Zelfs op mijn 80ste nog ID tonen voor sigaretten? De regels en boetes die winkels niet kunnen negeren

Ik ben Marian, 80, en ik blaas al langer rook dan de meeste caissières oud zijn. Een halve eeuw inmiddels. Bij mijn eerste kop koffie gaat er steevast eentje aan, en stoppen staat niet op de planning. En toch moet ik tegenwoordig, met zilver haar en rimpels tot ver onder mijn hals, mijn ID overhandigen als ik een pakje sigaretten wil afrekenen. Alsof ik nog moet aantonen dat ik geen achttien meer ben. Dit land is het spoor bijster.

Het is toch te gek voor woorden dat iemand van tachtig op leeftijd wordt gecontroleerd? Als ik mijn portemonnee openklap trillen mijn vingers, niet van angst of ouderdom, maar van pure irritatie. De jongen achter de kassa is amper twintig en kijkt me aan met zo’n plichtmatig medelijden. “Sorry mevrouw, regels van de overheid,” mompelt hij dan. Alsof dat alles goedpraat. Alsof ik na acht decennia nog moet buigen voor een regeltje dat overduidelijk niet voor mij bedoeld is.

Dit land verzuipt in regeltjes. We gelden niet meer als mensen met gezond verstand, maar als rondlopende risico’s die elk moment kunnen ontsporen. Alles moet worden vastgelegd, gecontroleerd, geregistreerd en geverifieerd. Vertrouwen is verdwenen; zelfs een oudje dat haar hele leven belasting betaalde krijgt geen krediet. Ik heb oorlogstijd gekend, kinderen grootgebracht, generaties zien komen en gaan, en nu moet ik mijn legitimatie tonen voor een pakje peuken van twaalf euro.
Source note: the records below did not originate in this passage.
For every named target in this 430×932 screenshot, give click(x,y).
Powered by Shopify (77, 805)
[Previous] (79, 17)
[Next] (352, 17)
Schaamteloos.

Volgens hen is het “voor de duidelijkheid”. Voor de “controleerbaarheid”. En ja, het personeel kan een boete krijgen als er zonder legitimatie wordt verkocht. Maar waar is de logica gebleven? Als je niet ziet dat ik tachtig ben, is er iets mis met je blik, niet met mijn papieren. Dit beschermt niemand; het is vernederend. Een systeem dat gezond verstand uitschakelt.

Vroeger, toen ik jong was, bestond er nog zoiets als redelijkheid. De bakker kende je, de buurvrouw hield een oogje in het zeil, en de overheid bleef op afstand. Nu beslist een scanner wat ik wel of niet mag kopen. Regels zijn prima, maar alleen als ze iets toevoegen. Dit is bureaucratisch toneel: iedereen speelt mee, terwijl het vertrouwen verdampt.

Soms lijkt het alsof Nederland verslaafd is aan regels. Er zijn voorschriften voor afval scheiden, kinderen opvoeden, bijna voor ademhalen. En nu zelfs voor hoe een oude vrouw een pakje sigaretten koopt. Niemand zegt nog: “Doe even normaal.” Iedereen verschuilt zich achter protocollen. We zijn een volk van bange afvinkers geworden, in plaats van nuchtere mensen met boerenverstand.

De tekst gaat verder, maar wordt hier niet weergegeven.